- [What is being asked]:
Set down each record exactly as written.

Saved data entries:
= = =

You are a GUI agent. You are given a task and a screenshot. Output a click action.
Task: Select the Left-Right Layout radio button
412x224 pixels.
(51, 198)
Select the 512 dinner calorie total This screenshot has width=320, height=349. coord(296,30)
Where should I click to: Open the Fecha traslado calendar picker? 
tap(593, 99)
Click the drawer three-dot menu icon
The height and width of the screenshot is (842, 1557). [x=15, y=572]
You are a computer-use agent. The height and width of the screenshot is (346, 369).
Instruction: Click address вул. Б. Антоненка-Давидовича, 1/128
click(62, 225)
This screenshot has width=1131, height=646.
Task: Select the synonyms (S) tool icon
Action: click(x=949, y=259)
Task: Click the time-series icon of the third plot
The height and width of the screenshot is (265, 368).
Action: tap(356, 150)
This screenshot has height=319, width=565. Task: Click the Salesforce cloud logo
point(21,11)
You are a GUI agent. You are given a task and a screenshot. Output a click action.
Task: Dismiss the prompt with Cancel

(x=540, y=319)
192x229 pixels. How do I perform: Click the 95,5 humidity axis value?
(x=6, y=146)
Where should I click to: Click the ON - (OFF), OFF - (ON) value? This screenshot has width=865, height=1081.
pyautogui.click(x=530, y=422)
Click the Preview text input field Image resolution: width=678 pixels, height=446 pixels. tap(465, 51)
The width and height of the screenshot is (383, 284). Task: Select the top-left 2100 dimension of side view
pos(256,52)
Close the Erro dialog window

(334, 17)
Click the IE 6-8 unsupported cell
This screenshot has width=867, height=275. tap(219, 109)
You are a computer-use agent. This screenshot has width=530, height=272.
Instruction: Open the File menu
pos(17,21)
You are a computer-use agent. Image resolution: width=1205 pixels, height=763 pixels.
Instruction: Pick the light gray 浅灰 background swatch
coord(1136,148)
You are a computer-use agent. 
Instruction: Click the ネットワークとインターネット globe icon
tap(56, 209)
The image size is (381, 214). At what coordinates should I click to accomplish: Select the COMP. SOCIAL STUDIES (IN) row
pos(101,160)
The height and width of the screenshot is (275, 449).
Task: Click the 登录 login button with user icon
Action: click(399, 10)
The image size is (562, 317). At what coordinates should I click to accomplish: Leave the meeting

= = =

- [Result for this task]:
You are a GUI agent. You are given a task and a screenshot. Output a click action.
Task: Select the Left-Right Layout radio button
412x224 pixels.
(51, 198)
Select the 512 dinner calorie total This screenshot has width=320, height=349. coord(296,30)
Where should I click to: Open the Fecha traslado calendar picker? 
tap(593, 99)
Click the drawer three-dot menu icon
The height and width of the screenshot is (842, 1557). [x=15, y=572]
You are a computer-use agent. The height and width of the screenshot is (346, 369).
Instruction: Click address вул. Б. Антоненка-Давидовича, 1/128
click(62, 225)
This screenshot has width=1131, height=646.
Task: Select the synonyms (S) tool icon
Action: click(x=949, y=259)
Task: Click the time-series icon of the third plot
The height and width of the screenshot is (265, 368).
Action: tap(356, 150)
This screenshot has height=319, width=565. Task: Click the Salesforce cloud logo
point(21,11)
You are a GUI agent. You are given a task and a screenshot. Output a click action.
Task: Dismiss the prompt with Cancel

(x=540, y=319)
192x229 pixels. How do I perform: Click the 95,5 humidity axis value?
(x=6, y=146)
Where should I click to: Click the ON - (OFF), OFF - (ON) value? This screenshot has width=865, height=1081.
pyautogui.click(x=530, y=422)
Click the Preview text input field Image resolution: width=678 pixels, height=446 pixels. tap(465, 51)
The width and height of the screenshot is (383, 284). Task: Select the top-left 2100 dimension of side view
pos(256,52)
Close the Erro dialog window

(334, 17)
Click the IE 6-8 unsupported cell
This screenshot has width=867, height=275. tap(219, 109)
You are a computer-use agent. This screenshot has width=530, height=272.
Instruction: Open the File menu
pos(17,21)
You are a computer-use agent. Image resolution: width=1205 pixels, height=763 pixels.
Instruction: Pick the light gray 浅灰 background swatch
coord(1136,148)
You are a computer-use agent. 
Instruction: Click the ネットワークとインターネット globe icon
tap(56, 209)
The image size is (381, 214). At what coordinates should I click to accomplish: Select the COMP. SOCIAL STUDIES (IN) row
pos(101,160)
The height and width of the screenshot is (275, 449).
Task: Click the 登录 login button with user icon
Action: click(399, 10)
The image size is (562, 317). At what coordinates should I click to accomplish: Leave the meeting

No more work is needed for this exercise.